Some of the worst things in your moisturizer may include
petrolatum, mineral oil, isopropyl myristate, trietholamine,
glycerin and propylene glycol. All of these ingredients
may clog your pores and smother your skin's respiration:
and in no way do these ingredients benefit your skin.
PROPYLENE GLYCOL - This is the most common moisture
carrying vehicle in use in cosmetics. It's cheap and
available. It has also been suspected of causing sensitivity
reactions. It in fact absorbs moisture from your skin.
Propylene glycol is also used extensively in industry as a
component of brake fluids and anti-freeze preparations.
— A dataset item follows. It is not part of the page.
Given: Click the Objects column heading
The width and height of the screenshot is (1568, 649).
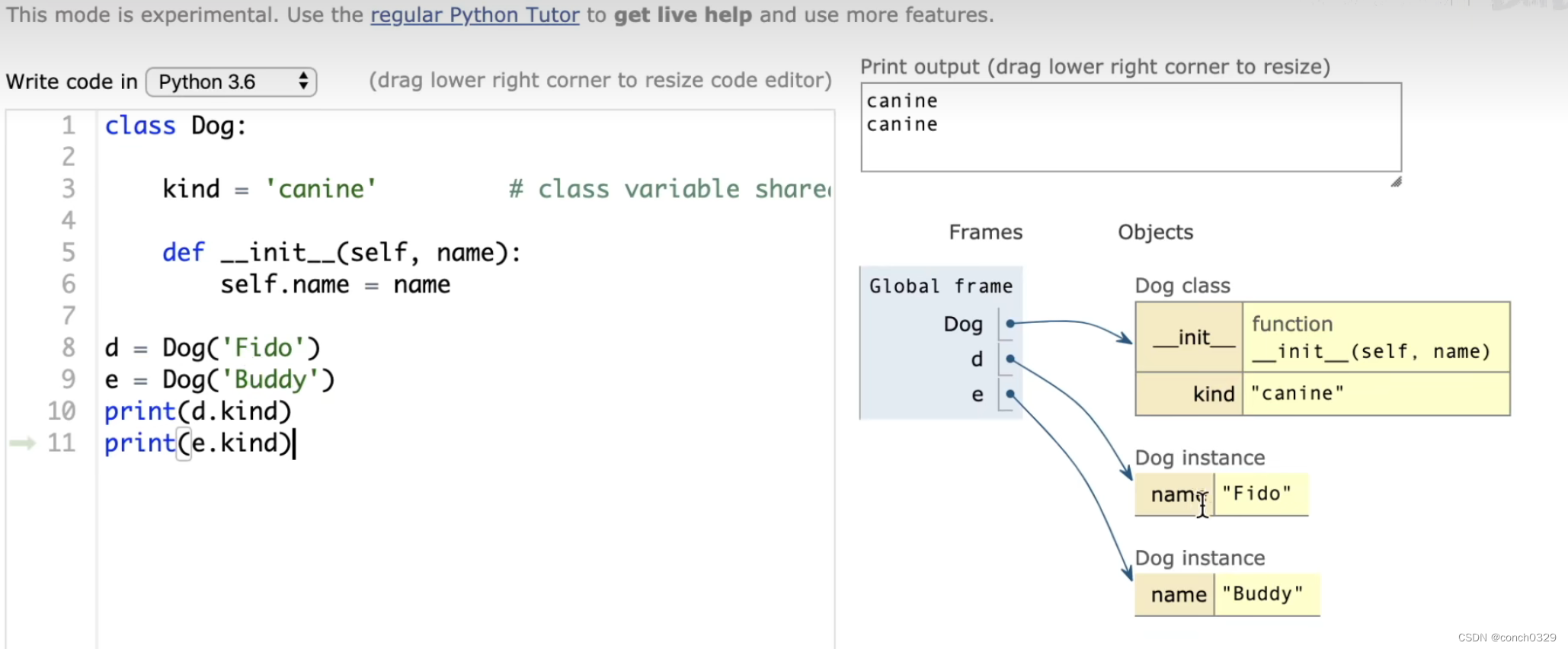Looking at the screenshot, I should pyautogui.click(x=1155, y=232).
It's also used in the production of varnishes.
EXFOLIANTS disrupt the natural order of things when
they remove adult skin cells and leave those below open
to premature exposure to the environment. Without the
adult cells the immature cells can dry out and age more
rapidly than is natural.
The BENTONITE MINERAL AND KAOLIN CLAY in facial
masks dries out your skin and forms an impenetrable
barrier. This barrier traps toxins, including carbon dioxide,
in your skin and keeps oxygen out. If your skin can't
breathe, it can't stay healthy.
ALCOHOL, the main ingredient in astringents and several
other facial cleansers, makes your face feel cool and
refreshed, but it is really damaging your skin. As it cleans,
it strips away the natural oils protecting your face. After
the skin's surface has been stripped, it takes almost twenty-
four hours for it to repair itself. Your face needs moisture
to stay healthy and young-looking, not harsh chemicals.
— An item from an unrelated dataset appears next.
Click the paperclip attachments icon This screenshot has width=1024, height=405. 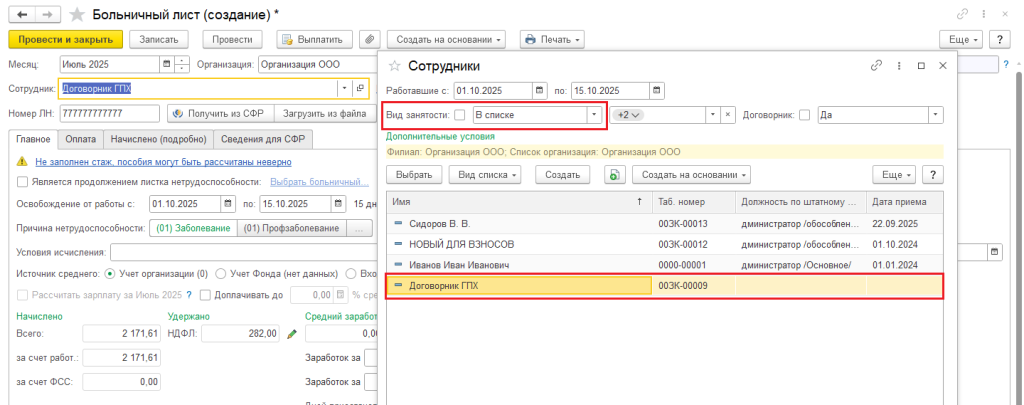pos(370,40)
Liquid foundations often contain MINERAL OIL, a substance
that suffocates and dries out your face. They usually also
have PETROLATUM AND ISOPROPYL MYRISTATE in them.
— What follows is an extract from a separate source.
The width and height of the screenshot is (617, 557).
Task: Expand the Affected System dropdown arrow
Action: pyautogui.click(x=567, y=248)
Petrolatum can't be absorbed by the skin and it clogs pores.
Isopropyl myristate is a fatty compound that has been
shown to clog pores and cause blackheads and pimples
also has a more sinister hidden danger. When it comes in
contact with either a Di-or Triethanolamine the result is a
nitrate compound such as n-nitrosodiethanolamine, a
suspected carcinogen. Moisturizers for the face and body
are applied over a large portion of the skin and remain
there for several hours. This exposure is significant. Many
powder foundations have talc and zinc stearate, both of
which are carcinogenic (cause cancer). Most blushes
contain mineral oil, talc, and zinc stearate.
GLYCERIN, although this ingredient is used in moisturizers
to help the cream glide, it is detrimental in that it draws
moisture from the skin and holds it on the surface,
effectively drying the skin from the inside out.
Have you ever wondered why men seem to age more
gracefully than women. Their skin is less likely to suffer
from over cleansing and drying because they do not as a
rule buy into these skin care fads. Perhaps it is not just
the so-called thicker skin. Perhaps it is what we have
been doing to our skin that is making the biggest
difference in both its structure and ability to stay healthy
and young looking.
When it comes right down to it, the giant skin care and
cosmetic companies are charging you big bucks to ruin
your face. Don't let them keep selling you treatments for
problems their own products cause. Become aware of the
ingredients in their products and their side effects. Don't
let big business take advantage of you.